Material for this task
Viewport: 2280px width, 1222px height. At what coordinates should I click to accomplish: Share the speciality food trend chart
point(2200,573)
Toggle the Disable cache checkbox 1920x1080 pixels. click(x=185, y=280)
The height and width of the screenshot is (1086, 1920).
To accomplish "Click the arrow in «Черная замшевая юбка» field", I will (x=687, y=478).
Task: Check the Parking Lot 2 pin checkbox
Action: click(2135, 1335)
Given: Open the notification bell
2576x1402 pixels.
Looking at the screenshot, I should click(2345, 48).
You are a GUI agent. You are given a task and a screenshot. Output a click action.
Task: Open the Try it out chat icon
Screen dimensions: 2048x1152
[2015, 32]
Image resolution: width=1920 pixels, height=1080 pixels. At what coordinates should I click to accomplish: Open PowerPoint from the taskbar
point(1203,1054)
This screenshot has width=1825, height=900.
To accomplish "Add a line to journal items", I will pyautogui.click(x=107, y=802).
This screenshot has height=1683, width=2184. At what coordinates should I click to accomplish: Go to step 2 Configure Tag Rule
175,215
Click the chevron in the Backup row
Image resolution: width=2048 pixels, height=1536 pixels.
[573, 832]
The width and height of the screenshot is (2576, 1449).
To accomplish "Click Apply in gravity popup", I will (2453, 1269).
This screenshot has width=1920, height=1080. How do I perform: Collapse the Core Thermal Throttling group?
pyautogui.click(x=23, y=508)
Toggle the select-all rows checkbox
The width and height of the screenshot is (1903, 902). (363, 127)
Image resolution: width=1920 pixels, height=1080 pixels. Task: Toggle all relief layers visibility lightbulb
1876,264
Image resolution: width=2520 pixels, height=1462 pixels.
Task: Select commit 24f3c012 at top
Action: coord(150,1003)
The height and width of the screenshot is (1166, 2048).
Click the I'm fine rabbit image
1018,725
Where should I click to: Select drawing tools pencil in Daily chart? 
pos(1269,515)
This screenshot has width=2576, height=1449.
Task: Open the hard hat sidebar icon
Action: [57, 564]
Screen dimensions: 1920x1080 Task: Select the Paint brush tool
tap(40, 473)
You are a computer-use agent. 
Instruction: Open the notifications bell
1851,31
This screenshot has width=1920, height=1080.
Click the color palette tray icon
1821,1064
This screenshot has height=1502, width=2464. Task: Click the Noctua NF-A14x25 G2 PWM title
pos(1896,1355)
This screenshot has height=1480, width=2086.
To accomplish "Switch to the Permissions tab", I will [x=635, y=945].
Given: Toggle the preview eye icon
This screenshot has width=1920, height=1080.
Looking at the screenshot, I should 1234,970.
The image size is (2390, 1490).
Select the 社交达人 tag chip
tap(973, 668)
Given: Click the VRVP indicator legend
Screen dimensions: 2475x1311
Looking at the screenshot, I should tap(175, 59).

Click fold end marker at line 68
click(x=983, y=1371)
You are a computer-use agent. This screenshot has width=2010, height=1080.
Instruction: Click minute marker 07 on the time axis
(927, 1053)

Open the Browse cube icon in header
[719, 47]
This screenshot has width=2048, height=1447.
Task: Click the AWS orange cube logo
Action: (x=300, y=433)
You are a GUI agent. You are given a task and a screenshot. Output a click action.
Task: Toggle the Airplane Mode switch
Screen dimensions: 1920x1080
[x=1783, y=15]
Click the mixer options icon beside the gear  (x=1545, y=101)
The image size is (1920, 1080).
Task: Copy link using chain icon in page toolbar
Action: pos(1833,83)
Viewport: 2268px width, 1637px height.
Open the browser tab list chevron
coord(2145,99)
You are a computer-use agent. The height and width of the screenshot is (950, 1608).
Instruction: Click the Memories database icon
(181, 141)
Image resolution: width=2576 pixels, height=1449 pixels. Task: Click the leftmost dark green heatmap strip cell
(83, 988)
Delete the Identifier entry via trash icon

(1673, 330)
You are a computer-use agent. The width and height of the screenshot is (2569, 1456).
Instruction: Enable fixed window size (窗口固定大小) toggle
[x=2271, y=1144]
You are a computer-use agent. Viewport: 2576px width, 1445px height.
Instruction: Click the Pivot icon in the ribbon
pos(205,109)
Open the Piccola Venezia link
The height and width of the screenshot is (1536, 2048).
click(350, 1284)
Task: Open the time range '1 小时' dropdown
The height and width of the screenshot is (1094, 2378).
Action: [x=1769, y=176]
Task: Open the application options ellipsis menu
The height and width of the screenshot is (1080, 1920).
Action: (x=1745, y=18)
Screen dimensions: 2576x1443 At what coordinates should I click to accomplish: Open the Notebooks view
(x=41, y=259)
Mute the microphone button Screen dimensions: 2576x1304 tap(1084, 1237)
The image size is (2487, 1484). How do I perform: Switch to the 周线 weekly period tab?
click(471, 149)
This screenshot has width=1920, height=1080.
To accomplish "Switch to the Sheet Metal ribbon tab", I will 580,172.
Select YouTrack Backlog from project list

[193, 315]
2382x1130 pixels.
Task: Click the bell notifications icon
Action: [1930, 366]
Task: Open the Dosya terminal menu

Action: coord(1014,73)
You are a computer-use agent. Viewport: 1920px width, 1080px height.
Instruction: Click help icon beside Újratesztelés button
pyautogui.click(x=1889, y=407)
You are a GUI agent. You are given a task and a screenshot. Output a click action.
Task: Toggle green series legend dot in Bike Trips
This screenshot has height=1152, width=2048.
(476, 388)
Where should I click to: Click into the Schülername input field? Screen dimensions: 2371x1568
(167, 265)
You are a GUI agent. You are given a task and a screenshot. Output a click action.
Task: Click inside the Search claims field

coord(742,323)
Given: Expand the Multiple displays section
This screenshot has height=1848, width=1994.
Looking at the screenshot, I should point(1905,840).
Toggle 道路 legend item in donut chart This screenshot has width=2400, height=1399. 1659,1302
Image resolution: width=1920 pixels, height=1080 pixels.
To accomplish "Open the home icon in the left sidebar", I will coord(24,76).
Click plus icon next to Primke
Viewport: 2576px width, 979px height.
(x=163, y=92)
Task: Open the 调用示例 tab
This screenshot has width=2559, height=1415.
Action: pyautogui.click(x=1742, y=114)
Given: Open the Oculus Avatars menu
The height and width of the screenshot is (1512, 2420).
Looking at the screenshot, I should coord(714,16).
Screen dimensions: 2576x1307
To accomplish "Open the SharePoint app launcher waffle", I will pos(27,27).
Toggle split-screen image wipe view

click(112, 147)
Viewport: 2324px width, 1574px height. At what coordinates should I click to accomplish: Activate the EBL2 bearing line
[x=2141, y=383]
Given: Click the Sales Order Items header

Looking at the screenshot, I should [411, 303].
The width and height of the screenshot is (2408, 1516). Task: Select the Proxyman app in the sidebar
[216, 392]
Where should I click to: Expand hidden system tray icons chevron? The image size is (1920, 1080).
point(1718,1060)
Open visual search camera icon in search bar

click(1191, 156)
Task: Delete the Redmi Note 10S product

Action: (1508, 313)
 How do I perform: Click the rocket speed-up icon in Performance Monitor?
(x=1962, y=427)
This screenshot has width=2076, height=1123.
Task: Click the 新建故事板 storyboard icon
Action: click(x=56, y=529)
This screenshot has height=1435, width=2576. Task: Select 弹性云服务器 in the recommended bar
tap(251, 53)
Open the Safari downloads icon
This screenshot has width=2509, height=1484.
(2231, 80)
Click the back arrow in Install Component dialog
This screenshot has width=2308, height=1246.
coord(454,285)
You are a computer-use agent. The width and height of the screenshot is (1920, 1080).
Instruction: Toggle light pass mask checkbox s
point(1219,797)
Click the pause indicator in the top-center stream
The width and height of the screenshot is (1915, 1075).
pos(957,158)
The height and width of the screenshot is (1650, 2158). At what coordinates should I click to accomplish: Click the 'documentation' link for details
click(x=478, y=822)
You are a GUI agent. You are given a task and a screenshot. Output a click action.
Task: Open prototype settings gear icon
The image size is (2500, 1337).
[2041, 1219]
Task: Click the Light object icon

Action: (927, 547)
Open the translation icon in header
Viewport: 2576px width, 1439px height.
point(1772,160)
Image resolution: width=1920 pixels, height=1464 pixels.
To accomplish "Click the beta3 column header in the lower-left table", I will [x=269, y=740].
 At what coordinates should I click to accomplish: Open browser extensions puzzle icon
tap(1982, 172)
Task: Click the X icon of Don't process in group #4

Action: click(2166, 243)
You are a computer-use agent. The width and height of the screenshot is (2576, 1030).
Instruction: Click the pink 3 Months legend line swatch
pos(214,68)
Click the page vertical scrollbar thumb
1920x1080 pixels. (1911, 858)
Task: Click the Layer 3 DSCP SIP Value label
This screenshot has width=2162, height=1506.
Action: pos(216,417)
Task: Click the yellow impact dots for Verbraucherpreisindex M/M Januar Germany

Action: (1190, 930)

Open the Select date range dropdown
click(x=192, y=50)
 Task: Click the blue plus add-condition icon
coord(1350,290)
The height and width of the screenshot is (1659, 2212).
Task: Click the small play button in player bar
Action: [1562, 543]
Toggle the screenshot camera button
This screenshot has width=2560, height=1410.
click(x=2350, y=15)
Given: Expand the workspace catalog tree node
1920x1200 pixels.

Problem to work on
Only the lines above from the line with "This screenshot has height=1480, width=2086." to the line with "Given: Click the VRVP indicator legend", those two lines included, should be reproduced exactly.

Output for this exercise
This screenshot has height=1480, width=2086.
To accomplish "Switch to the Permissions tab", I will [x=635, y=945].
Given: Toggle the preview eye icon
This screenshot has width=1920, height=1080.
Looking at the screenshot, I should 1234,970.
The image size is (2390, 1490).
Select the 社交达人 tag chip
tap(973, 668)
Given: Click the VRVP indicator legend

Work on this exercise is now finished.